Mr. Binswanger explains his admiration for Bush as follows:
“Terminology is important. The term ‘individual rights,’ as it gets more use and acceptance, orients people to the individualist frame of reference,
rescuing social-political thought from collectivist practice of
thinking in terms of community ...”
Terminology is important, important enough that terms like “individual rights” ought
to be used properly, sincerely, with understanding. From his past
actions either President Bush uses “individual rights” with intent to
deceive or else he hasn’t a clue what “individual rights” really means.
He utters the phrase as you would press a button on a vending machine
to get a bag of peanuts. Say it and boost your ratings in opinion polls
of the uninformed. Say it and fool people into thinking America isn’t
turning into a police state.
Mr. Binswanger continues:
“Bush has now stated that America was founded upon individual rights. In an age in which intellectuals vilify America as the most violent, racist,
imperialist nation in history, it takes courage to proudly assert that
America was founded upon the principle of rights. Making that point
means something; it takes a stand.”
“Courage” ?! Mr. Binswanger gives no example to illustrate the practice of Bush’s courageous stand, nothing to flesh out what Bush means by “individual
rights.” Mr. Binswanger fails to note that in the speech from which he
quotes, Bush promotes about a dozen new federal welfare programs every
one of which violates individual rights.
As
it happens, the very day I read Mr.
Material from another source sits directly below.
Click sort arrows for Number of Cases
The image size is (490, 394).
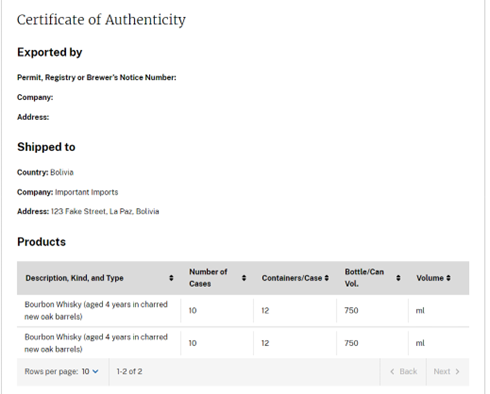click(244, 278)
Binswanger’s essay a local
newspaper carried the story that the U.S. Education Department is
considering creating a “national student unit record system,” a federal
database of “all higher education students in the nation.” Is this an
example of individual rights in action? Was the Patriot Act’s
suspension of habeas corpus?
In
her essay “The Wreckage of the Consensus,” written at the height of the
Vietnam war, Ayn Rand noted the perversity of “conservatives,” the
alleged defenders of freedom and capitalism, supporting the draft, and
the extreme “left” opposing it.
“In line with the anti-ideological methods of all other groups, the
Vietniks – whose sympathies are on the side of Russia, China and North
Vietnam – are screaming against the draft in the name of their
‘individual rights’ – individual rights, believe it or not. ...
What is still worse is the fact that they are the only group that even
mentions individual rights ... .”
Clearly Ayn Rand took a dim view of hypocrites spouting about individual rights.Bush’s pronouncement and Mr. Binswanger’s praise reminds me of the following by Prodos Marinakis (ironically an ARI advocate), only instead of
“Left” read “Neocons”:
“The Left does with words and language what it does with people’s lives and properties: It takes, confiscates, hijacks, perverts, twists, destroys.
It has no creative power, and no sense of honesty or honor.”
After muddying the language of political discourse Mr. Binswanger ends his essay egocentrically:
“... for proclaiming that America was founded upon individual rights, he [Bush] has my gratitude.”
And for praising such monumental hypocrisy, and engaging in it himself, Mr.
Binswanger will have any decent person’s condemnation.